Explicit exploration in the action space was assumed to be indispensable for online policy gradient methods to avoid a drastic degradation in sample complexity, for solving general reinforcement learning problems over finite state and action spaces. In this paper, we establish for the first time an $\tilde{\mathcal{O}}(1/ε^2)$ sample complexity for online policy gradient methods without incorporating any exploration strategies. The essential development consists of two new on-policy evaluation operators and a novel analysis of the stochastic policy mirror descent method (SPMD). SPMD with the first evaluation operator, called value-based estimation, tailors to the Kullback-Leibler divergence.

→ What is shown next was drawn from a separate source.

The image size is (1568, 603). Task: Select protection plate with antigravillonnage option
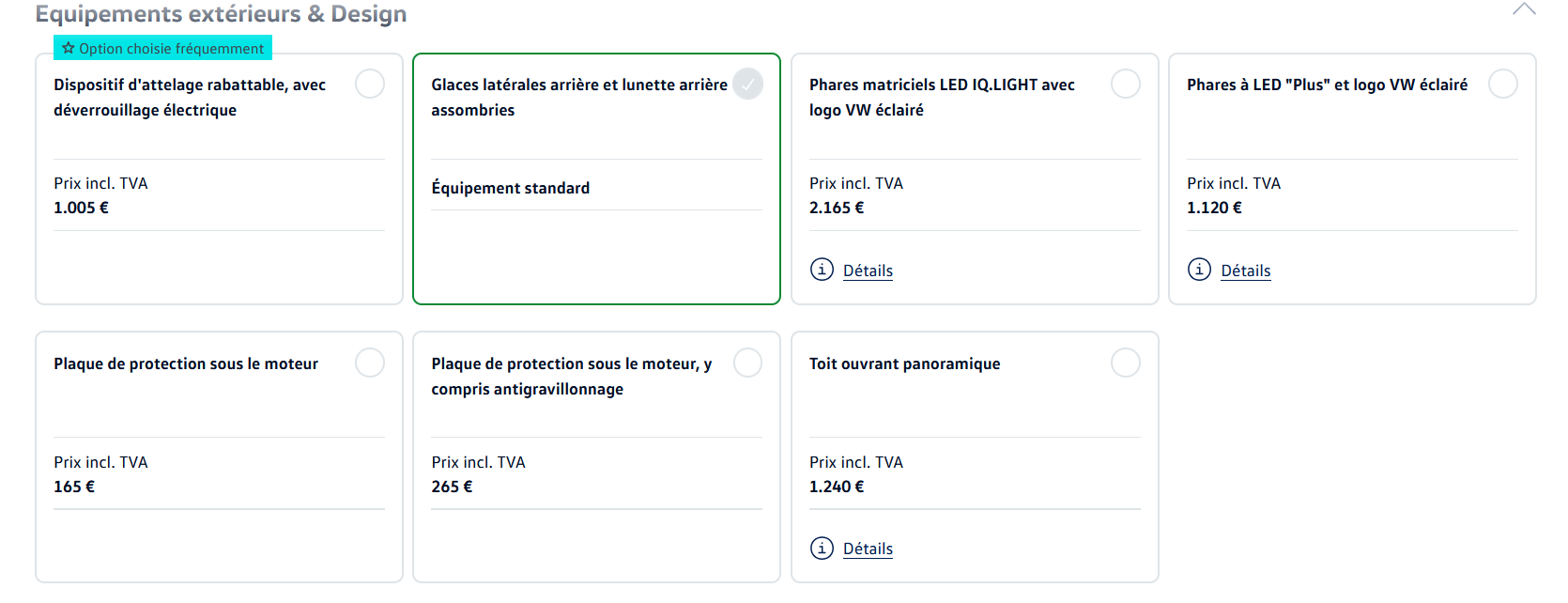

Provided the Markov chains on the state space of generated policies are uniformly mixing with non-diminishing minimal visitation measure, an $\tilde{\mathcal{O}}(1/ε^2)$ sample complexity is obtained with a linear dependence on the size of the action space. SPMD with the second evaluation operator, namely truncated on-policy Monte Carlo (TOMC), attains an $\tilde{\mathcal{O}}(\mathcal{H}_{\mathcal{D}}/ε^2)$ sample complexity, where $\mathcal{H}_{\mathcal{D}}$ mildly depends on the effective horizon and the size of the action space with properly chosen Bregman divergence (e.g., Tsallis divergence). SPMD with TOMC also exhibits stronger convergence properties in that it controls the optimality gap with high probability rather than in expectation. In contrast to explicit exploration, these new policy gradient methods can prevent repeatedly committing to potentially high-risk actions when searching for optimal policies.